The Red River Floodway is expected to open this spring in response to rising waters.
Ice breaking work is also complete on the Red River and Icelandic River in a bid to avoid ice jams. Ice dam risk on the Assiniboine River was deemed too low for icebreaking work, although the province has said it expects to open the Portage Diversion to help limit ice jamming east of Portage la Prairie and to control water levels downstream.
Risk along the Assiniboine River and Fisher and Icelandic rivers in the Interlake sits at low to moderate. Other areas in southern Manitoba, including the Souris, Roseau, Rat and Pembina rivers, are all at low risk of spilling their banks.
Most other basins, such as the Saskatchewan River, Whiteshell region and northern Manitoba, share the low risk.
Dauphin Lake and Lake St. Martin are the unfortunate exceptions to an otherwise mild flood forecast for Manitoba lakes. Levels on Lake Winnipeg and Lake Manitoba are both expected to stay inside normal ranges for spring, as are water levels on most of the province’s water bodies.
The flood forecast has been helped by Manitoba’s less than saturated soils. Soil moisture was largely normal to below normal at freeze up in 2022, the report notes, thanks to dry conditions in fall and late summer.
There were some patchy exceptions in the Interlake and central Manitoba, where soils were wet when frost set in.
Around the Red River, including now snow-packed regions in the U.S., soil moisture was low going into winter.

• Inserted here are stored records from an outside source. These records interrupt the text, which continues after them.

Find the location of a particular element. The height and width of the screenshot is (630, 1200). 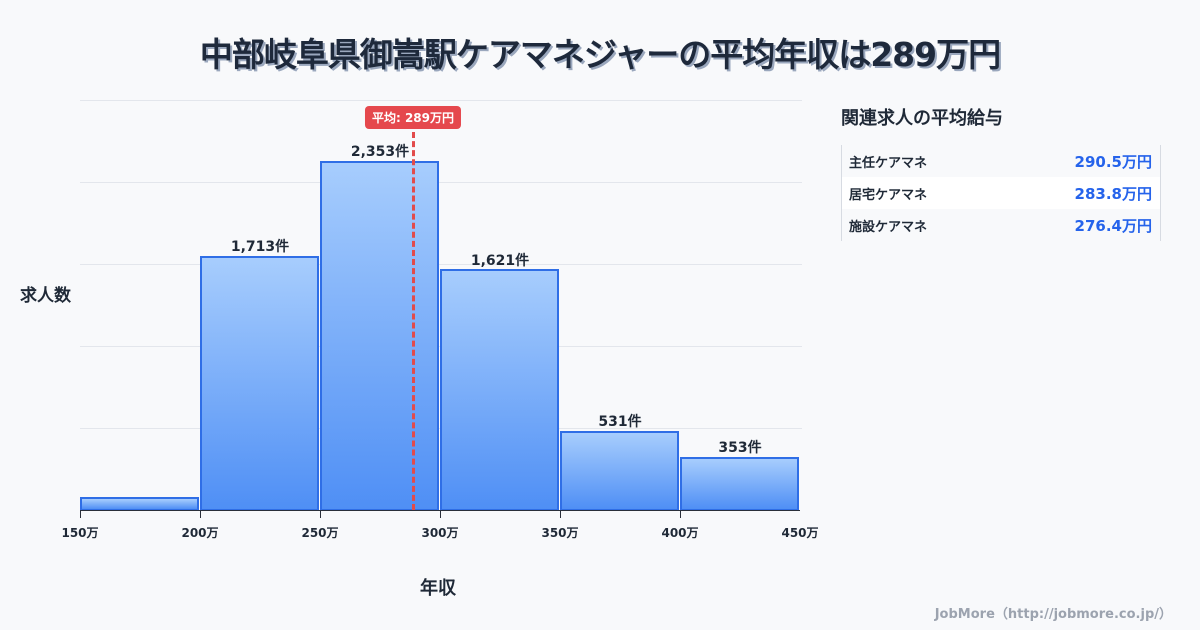

x-tick-label: 300万 is located at coordinates (440, 533).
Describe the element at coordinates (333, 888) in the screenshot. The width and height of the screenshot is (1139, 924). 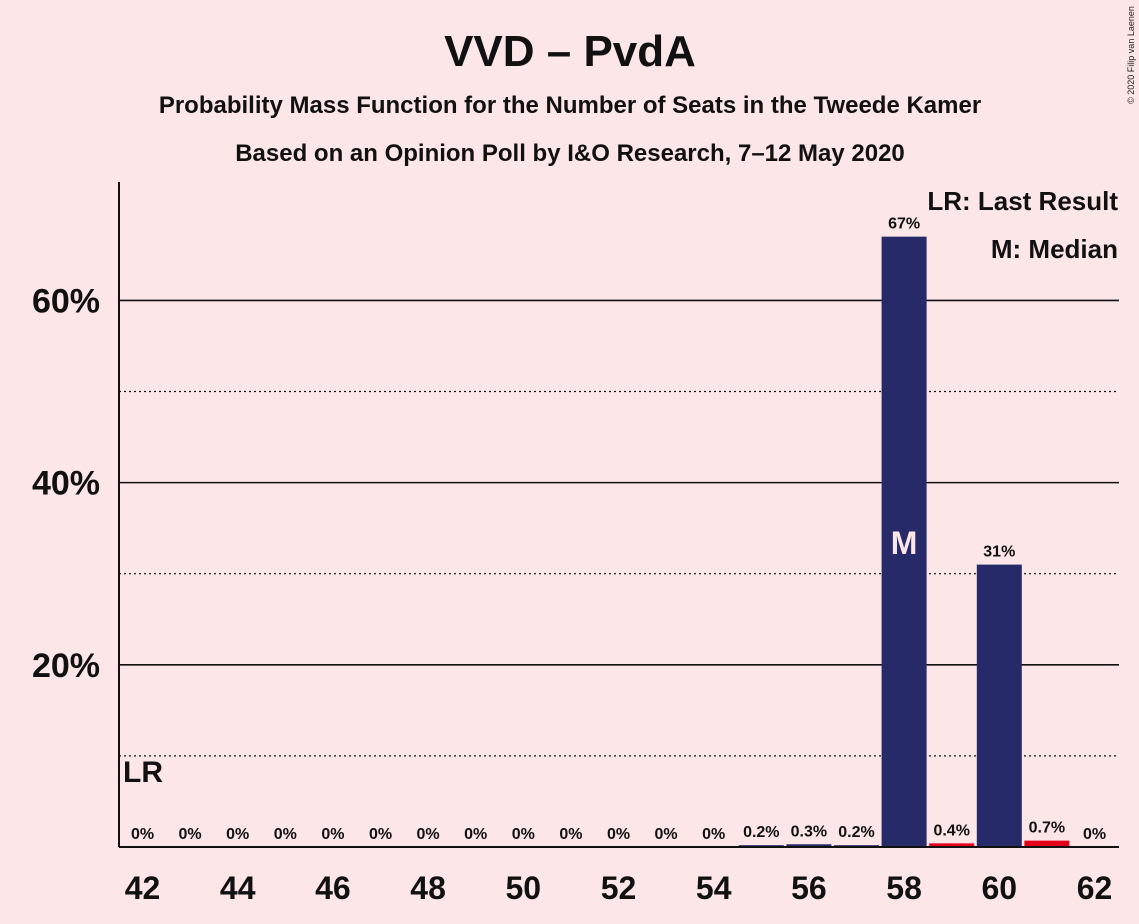
I see `x-tick-label: 46` at that location.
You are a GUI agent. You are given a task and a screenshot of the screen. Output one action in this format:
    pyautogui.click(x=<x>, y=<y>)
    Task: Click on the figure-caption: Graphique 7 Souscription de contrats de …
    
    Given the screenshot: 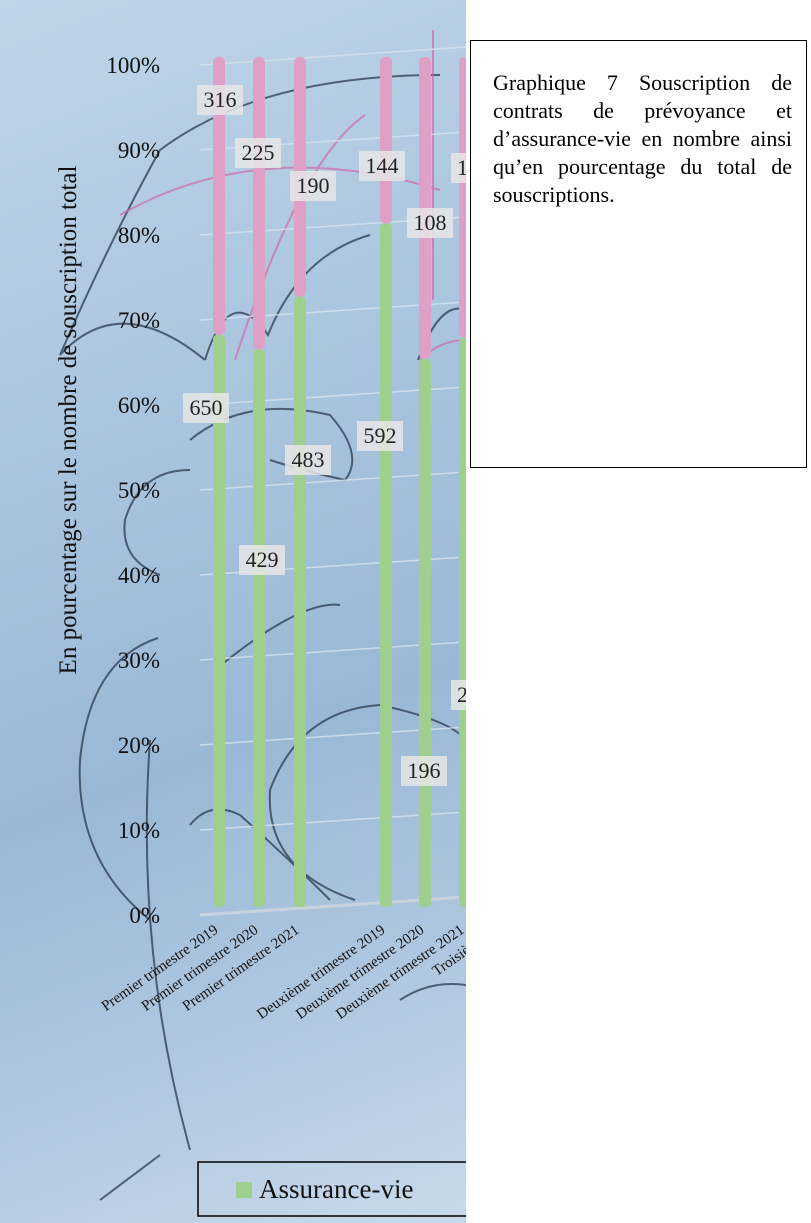 What is the action you would take?
    pyautogui.click(x=642, y=138)
    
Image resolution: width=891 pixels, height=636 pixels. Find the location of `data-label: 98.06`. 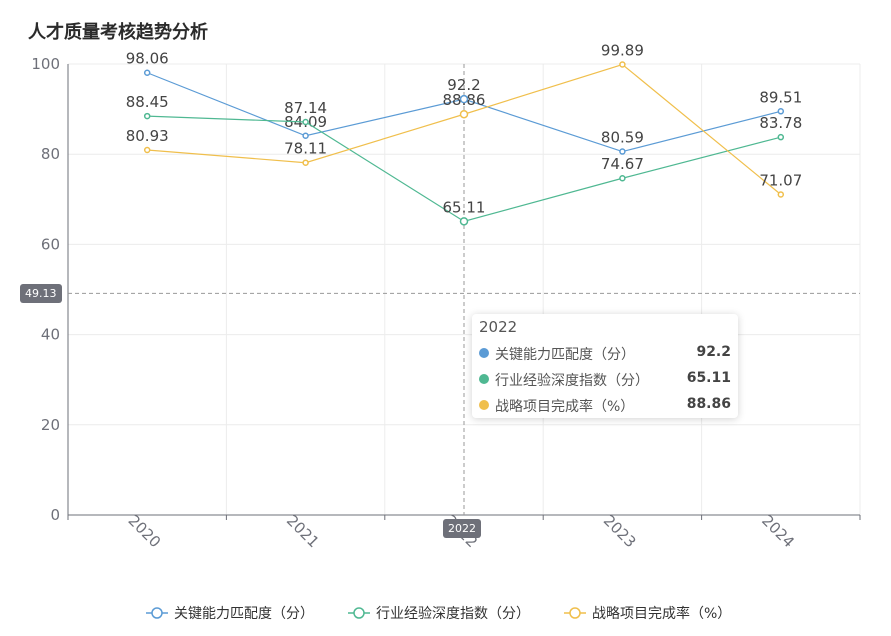

data-label: 98.06 is located at coordinates (148, 59).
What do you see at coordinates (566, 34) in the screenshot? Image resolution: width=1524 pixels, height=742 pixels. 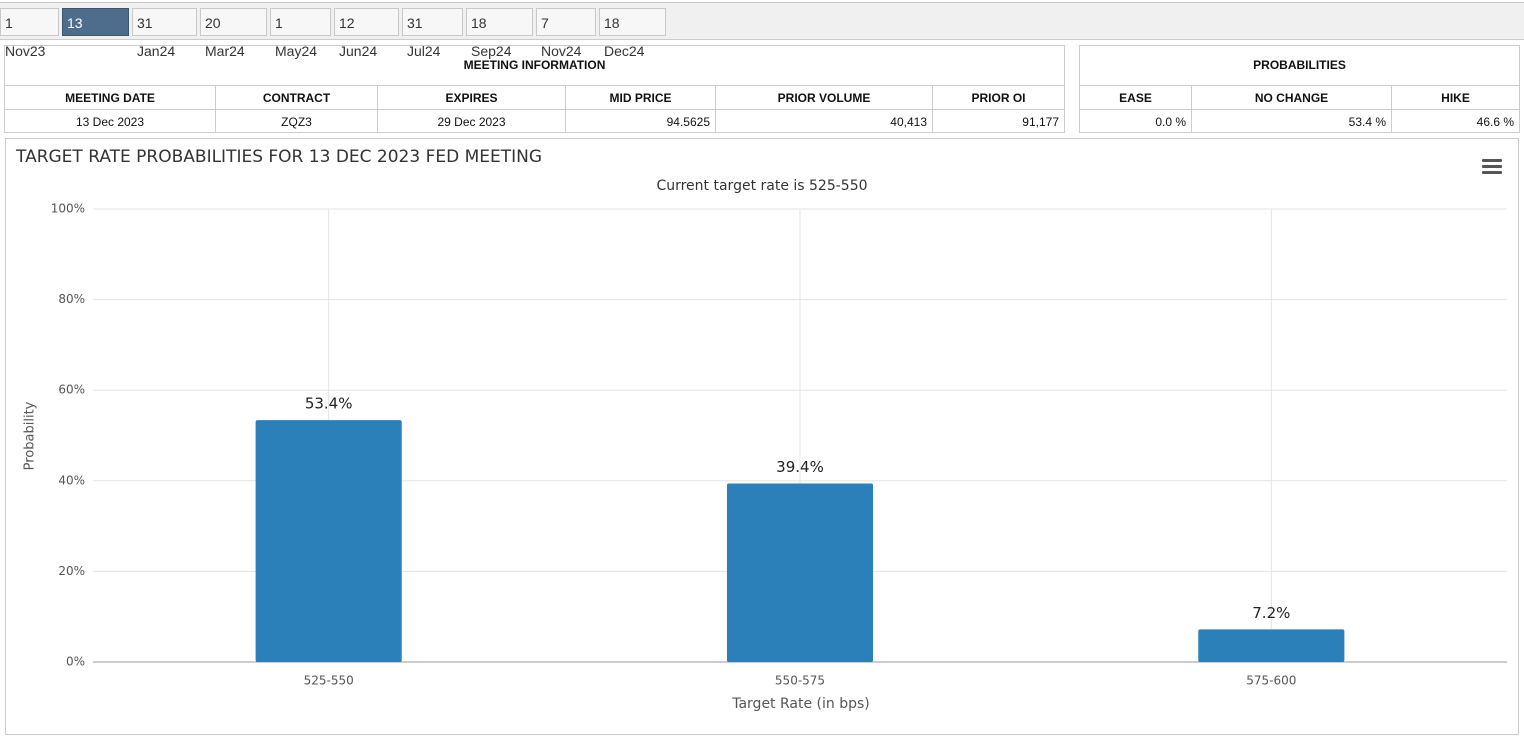 I see `tab: 7 Nov24` at bounding box center [566, 34].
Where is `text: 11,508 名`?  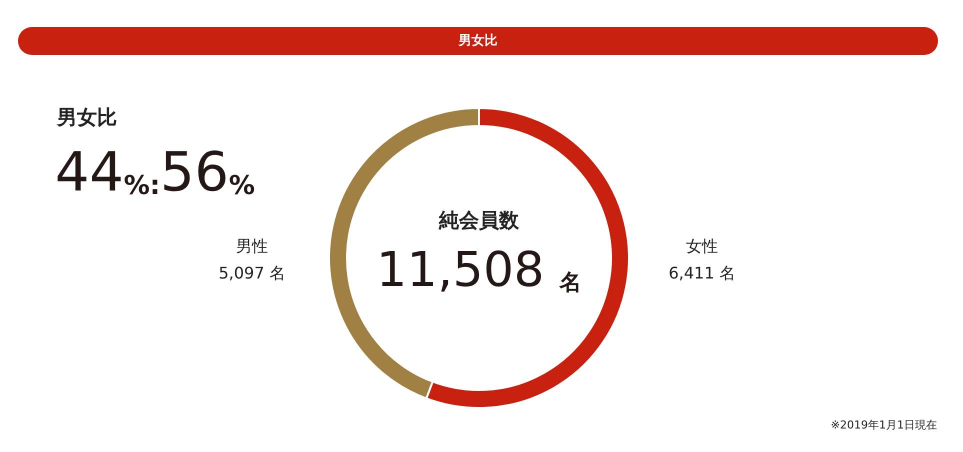
text: 11,508 名 is located at coordinates (479, 270).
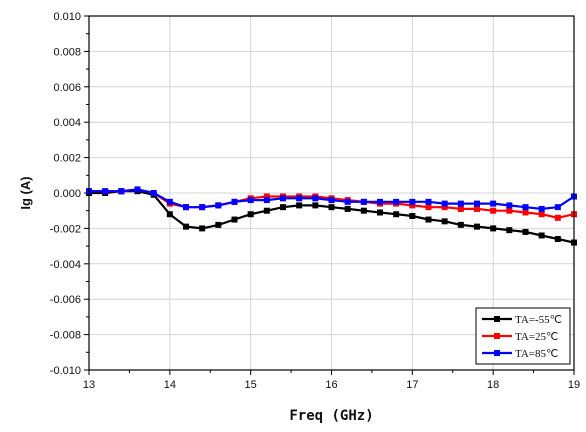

Most central and southern Manitoba river basins have also been less than inundated with snow this winter, although the trend does not hold true for northern Manitoba, which saw normal to above normal precipitation.
The report cautioned that intervening conditions before spring melt will still affect how much of the province goes under water.
Longer-range outlooks forecast normal precipitation through to July, although the centre warned that longer-term forecasts are often unreliable. It’s unlikely, however, that water will start to flow in earnest this month given continued temperatures below freezing.
The centre expects spring runoff to start in early April.
“A late thaw and spring rainstorms could result in a rapid snow melt that increases overland flooding and flows on tributary streams and larger rivers,” the report read.